National Popular Vote Aims For Bipartisan Change

By Rick Green

November 26, 2012

Obama supporters, the final national numbers coming in show that your candidate won re-election by more than 4 million votes. That wouldn't matter, though, if just under 150,000 votes in the swing states went the other way.

Mitt Romney would have collected more electoral college votes and he'd be on the way to the White House — no matter how many popular votes Barack Obama received.

It's more evidence of our outdated electoral college system of electing the president, where we award presidential votes based on which candidate wins each individual state. In 2004, a shift of 60,000 votes in Ohio would have made John Kerry president based on electoral votes, even though President George W. Bush won the popular election nationally by 3 million votes.

Then there was 2000, when President George Bush lost the popular vote but won the electoral tally thanks to a 537-vote margin of victory in Florida.

The answer is to discard the slave-era practice of electoral voting in favor of choosing the president based on the number of popular votes the candidate receives, something we've never done, by the way. A longtime favorite of Democrats — 2000 is still hard to forget — the National Popular Vote campaign is slowly gathering steam as a bipartisan cause because Republicans and Democrats realize it's more fair.

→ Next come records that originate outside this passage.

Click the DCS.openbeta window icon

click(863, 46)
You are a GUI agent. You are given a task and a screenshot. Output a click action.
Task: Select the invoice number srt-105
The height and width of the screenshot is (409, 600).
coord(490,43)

"Four out of five Americans were ignored during the most recent campaign cycle, including Connecticut,'' said Saul Anuzis, a former state Republican chairman from Michigan who is now lobbying for the National Popular Vote initiative, which is trying to persuade states to pass laws requiring that their electoral votes go to the candidate who wins the most popular votes nationwide.

"Every vote would matter in every state. It would guarantee that the candidate who gets the most votes wins,'' said Anuzis, who swung through Connecticut before the election to meet with Republicans and Democrats.

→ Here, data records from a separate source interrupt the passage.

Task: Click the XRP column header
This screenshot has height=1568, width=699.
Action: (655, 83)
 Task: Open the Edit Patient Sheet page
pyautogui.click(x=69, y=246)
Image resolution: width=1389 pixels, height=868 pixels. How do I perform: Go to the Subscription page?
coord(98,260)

"We've never had a popular vote," said Anuzis, who noted that the electoral voting system dates to the original 13 colonies. Now, he said there is bipartisan support for making a change. "People view this as a fairness issue. It's an issue of making sure everybody gets to participate."

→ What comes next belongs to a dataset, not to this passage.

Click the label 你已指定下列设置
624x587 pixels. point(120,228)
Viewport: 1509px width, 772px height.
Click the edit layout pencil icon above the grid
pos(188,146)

Who wasn't nauseous from this presidential campaign, which was devoted almost entirely to the citizens in Ohio, Florida and Virginia? Since the end of the Democratic National Convention, for example, the presidential candidates and vice presidential candidates visited Ohio a total of 73 times for campaign events, according to the Center for Voting and Democracy.

It gets worse: The 10 states that Obama and Romney visited after the nominations accounted for 98 percent of the nearly $1 billion spent on campaign advertising this year, according to the National Popular Vote campaign. Connecticut's role in this charade was to function as a bottomless ATM: The candidates stopped by only long enough to milk wealthy Republican and Democratic donors to pay for all those negative ads in the swing states.

"The electoral college certainly feels irrelevant,'' said Secretary of the State Denise Merrill. She said while she would prefer not to bypass Congress, she generally supports the National Popular Vote strategy of linking electoral votes to the national preference. "Ever since 2000, people are losing faith in the system."

The National Popular Vote campaign avoids having Congress take up the question by having states adopt legislation requiring that electoral votes be tied to the national vote. Once enough states approve the legislation, they would form a compact, promising that their electoral votes would go to the winner of the national vote.

Eight states and the District of Columbia have approved popular-vote bills. Supporters in Connecticut, where the plan has thus far failed to pass the General Assembly, plan to try again this legislative session.

"This year gave us another example of a situation where we could very easily have had one person with the popular vote and a different person becoming the president of the United States,'' said state Rep. Andrew Fleischmann, a past supporter who plans to again introduce the legislation this coming session.

The electoral college system "is fundamentally undemocratic … it creates crazy distortions." During the campaign, Fleischmann said, "The whole of the Northeast was ignored. All of New York, Texas and California were ignored. There are single counties in Ohio that got more attention from the presidential candidates than the entire nation."

Decades ago, when candidates worried about more than a few counties in Ohio and Florida, even tiny Connecticut mattered. In 1960, John F. Kennedy, unbelievably, finished his presidential campaign with an election eve speech on the steps of the Hartford Times building.

There could be truly national elections again, but first we must change how we vote.